惑いの夜明け
翌日、まだ夜明け間際に目覚めたフィユは、ぼんやりする頭でベッドを降りると窓際へ近付いた。薄明かりが空を染め、庭園をほのかに浮かび上がらせているのが遠く見える。
「あれは……アドニス?」
ふと下を見ると、庭師のアドニスが仕事を始めている姿が見えた。朝の静かな時間なら人の気配もなく、人目を避けることに気遣わない分、作業が捗るのかも知れない。果ての空が白く塗り替えられる頃、漸くフィユは自分の頭がはっきりと目覚めるのを感じた。
窓を開け、朝特有の冷たく澄んだ空気を取り込んだ。城内が少しずつ朝の仕事に勤しむ人々の気配に満ちていく。耳を澄ませれば、遠く階下で調理室が動き始める音が聞こえてきた。当たり前のように食事が用意される生活を、気付けば日常として受け入れていて。食堂の裏でゴミを漁らなくても生きていける一日に慣れている自分に気付いてしまった。
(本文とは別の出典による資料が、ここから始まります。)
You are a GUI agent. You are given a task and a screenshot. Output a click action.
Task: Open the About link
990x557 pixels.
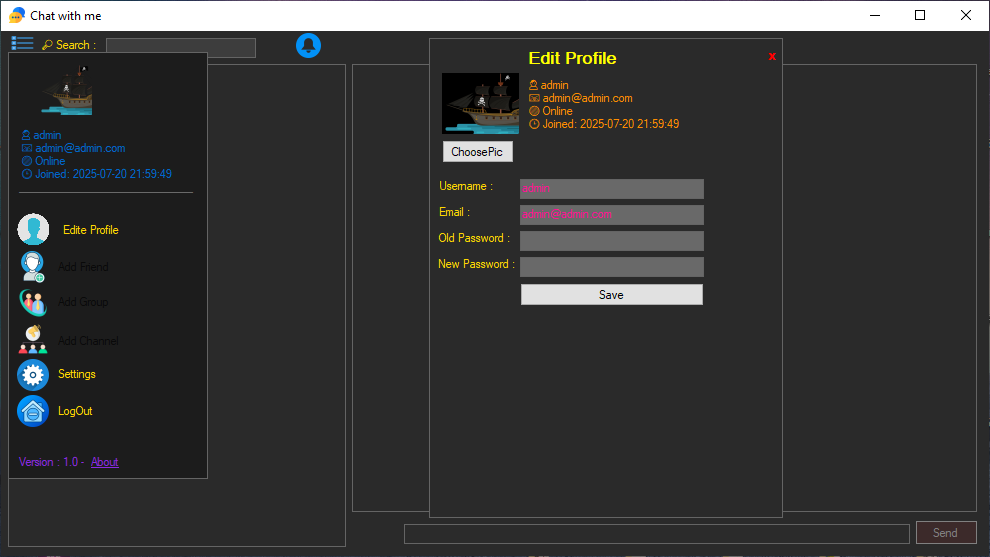click(x=104, y=462)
(一年経ったら……わたしは、どうなってしまうのかしら……)
野の花に戻るどころか、罪人として裁かれるかも知れない。それに、フィユだけでなく一年後に運命の転換期を控えているのは本物の王女も同じことなのだ。彼女がそれを意識しているかはともかく。
窓から視線を室内へと逸らし、着替えをどうしようかと過ぎったとき、扉をノックする音がした。
「フィユ様、起きておいでですか」
「ええ、どうぞ」
「失礼致します」
いつもならメイドが着替えに訪れる頃だが、部屋に入ってきたのはリヒトだった。彼の手には人前に出るときに着るドレス一式が提げられている。
「本日はデューン王子との会談でございます」
「ええ。お話が終わったら、色々訊ねる時間があると良いのだけれど……」
椅子から立ち上がって鏡の前に立つと、リヒトの手により手際よく着替えが進められていく。ここへ来たばかりの頃は戸惑ってばかりだった動作も、日常となりつつある。
鏡に映る立ち姿はいつの間にか王女然としており、気付かぬうちに城の空気に染まっている事実がそこにあった。
「……行きましょう、リヒト」
「はい、フィユ様」
リヒトのエスコートを受け、長い廊下を行く。すれ違い様にメイドたちが端に避けては恭しく頭を下げ、立ち去ってから潜めた声で話すのも最早日常の一部となっていた。
フィユもリヒトも、彼女らを咎めることは決してない。上から力で抑えつけてどうにかしようとするのは、前の王女と変わりない。周りに変わってほしければ、まずは自分から以前の我儘王女とは違うところを見せるしかないのだ。
それも、別人であることを悟らせないよう留意しながら。